Mais, un jour, vers vingt-quatre ans, l’ambition l’avait mordu au cœur. Pendant que tous ses désirs souffraient, emprisonnés dans sa médiocrité comme un lycéen dans une tunique trop étroite, regardant autour de lui tous ces riches auxquels l’argent donne la baguette des mille et une nuits, il envia leur sort.
Il rechercha les origines et le point de départ de tous les chefs opulents des grandes entreprises financières, et il reconnut qu’à leurs débuts ils possédaient pour la plupart moins que lui.
Comment donc s’étaient-ils élevés? À force d’énergie, d’intelligence et d’audace. Pour eux, la pensée féconde avait été comme la lampe merveilleuse aux mains d’Aladin.
Il se jura de les imiter et d’arriver comme eux.
De ce jour, avec une force de volonté beaucoup moins rare qu’on ne croit, il imposa silence à ses instincts. Il réforma, non son caractère, mais les dehors de son caractère.
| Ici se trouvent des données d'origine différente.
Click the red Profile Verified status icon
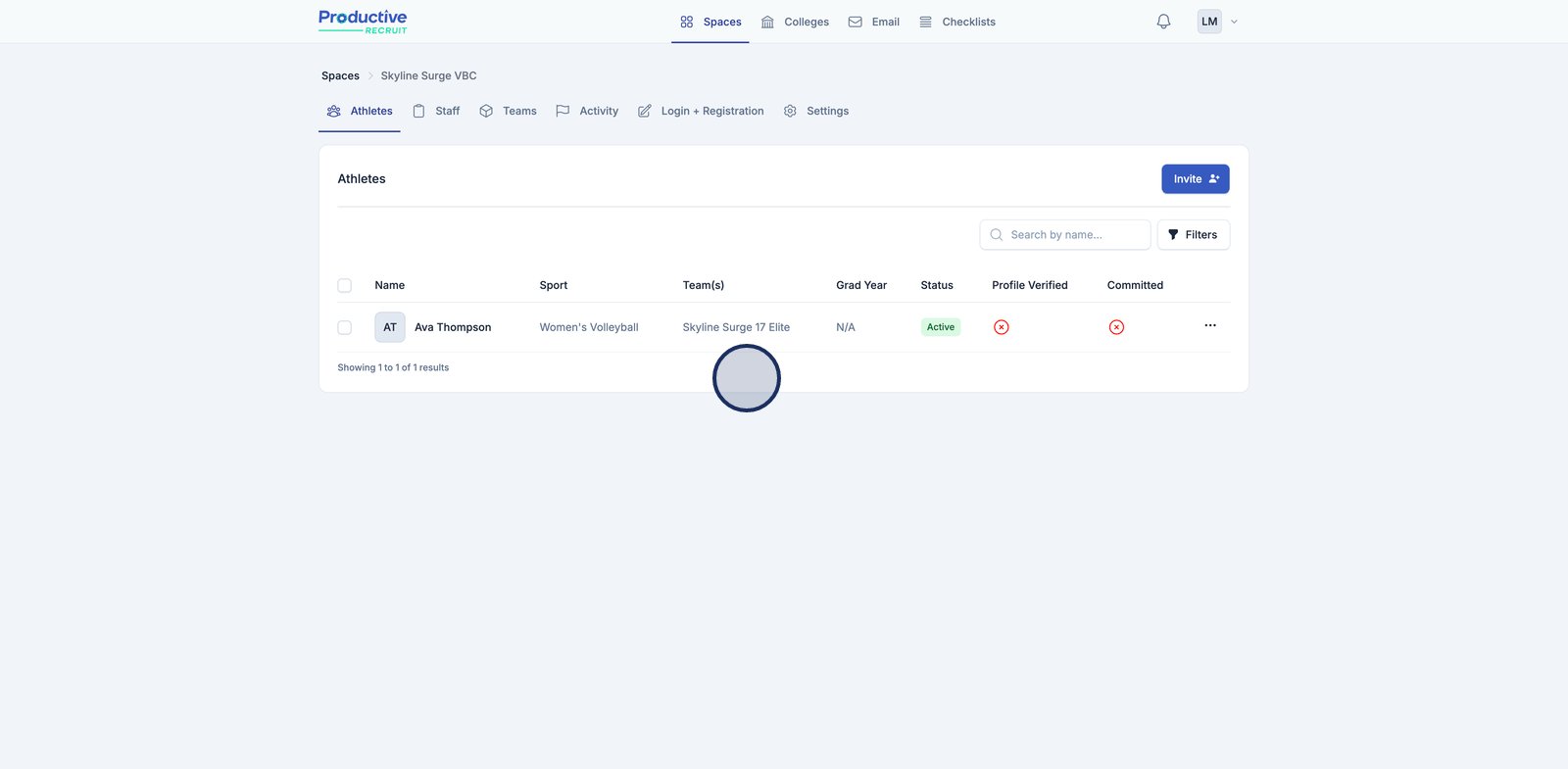1568x769 pixels. pos(1001,327)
Et ses efforts n’avaient pas été perdus. On avait foi en son caractère et en ses moyens. Ceux qui le connaissaient disaient: «Il arrivera!…»
Et il était là, en prison, accusé d’un vol, c’est-à-dire perdu.
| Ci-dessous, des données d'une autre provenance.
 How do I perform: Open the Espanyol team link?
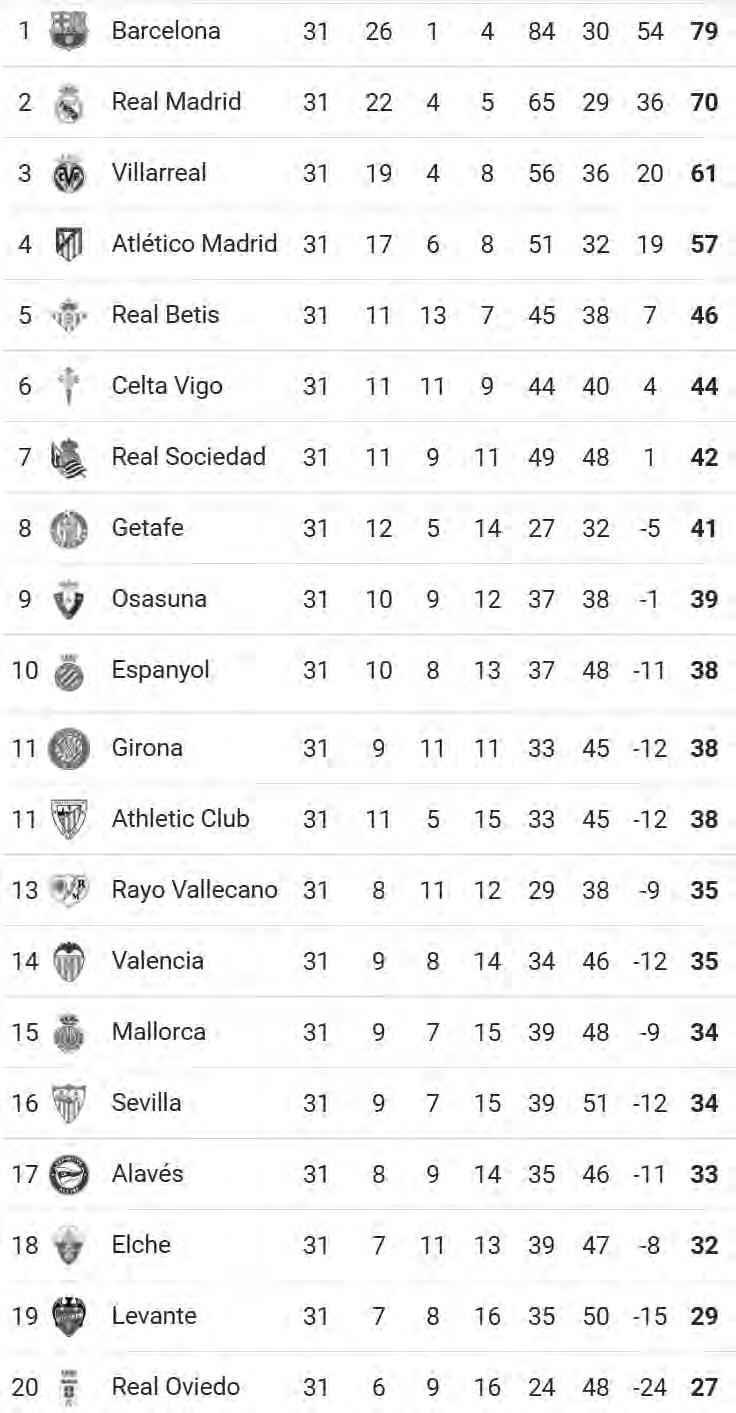pos(161,670)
Car il ne s’abusait pas. Il savait qu’innocent ou coupable, l’homme soupçonné est marqué d’une flétrissure aussi ineffaçable que les lettres jadis imprimées au fer rouge sur l’épaule des forçats. Dès lors à quoi bon lutter! À quoi bon un triomphe qui ne lave pas la souillure!…
Quand le gardien de service, le soir, lui apporta son repas, il le trouva étendu sur son lit, la tête enfoncée dans son oreiller, pleurant à chaudes larmes.
Ah! il n’avait plus faim, maintenant qu’il était seul. Un invincible engourdissement l’envahissait; sa volonté éperdue flottait dans un brouillard opaque.
La nuit vint, longue, terrible, et pour la première fois il n’eut pour mesurer les heures que le pas cadencé des rondes relevant les sentinelles. Il souffrait.
Au matin, cependant, le sommeil lui vint avec le jour, et il dormait encore lorsque la voix du geôlier retentit dans la cellule.
– Allons, monsieur, disait-il, à l’instruction!
D’un bond il fut debout, il allait donc être interrogé.
– Marchons, dit-il, sans songer à réparer le désordre de sa toilette.
Pendant le trajet, son gardien lui dit:
– Vous avez du bonheur, vous allez avoir affaire à un bien brave homme.
Le gardien avait mille fois raison.
Doué d’une pénétration remarquable, ferme, incapable de parti pris, également éloigné d’une fausse pitié et d’une sévérité excessive, M. Patrigent possède, à un degré éminent, toutes les qualités qu’exige la délicate et difficile mission du juge d’instruction.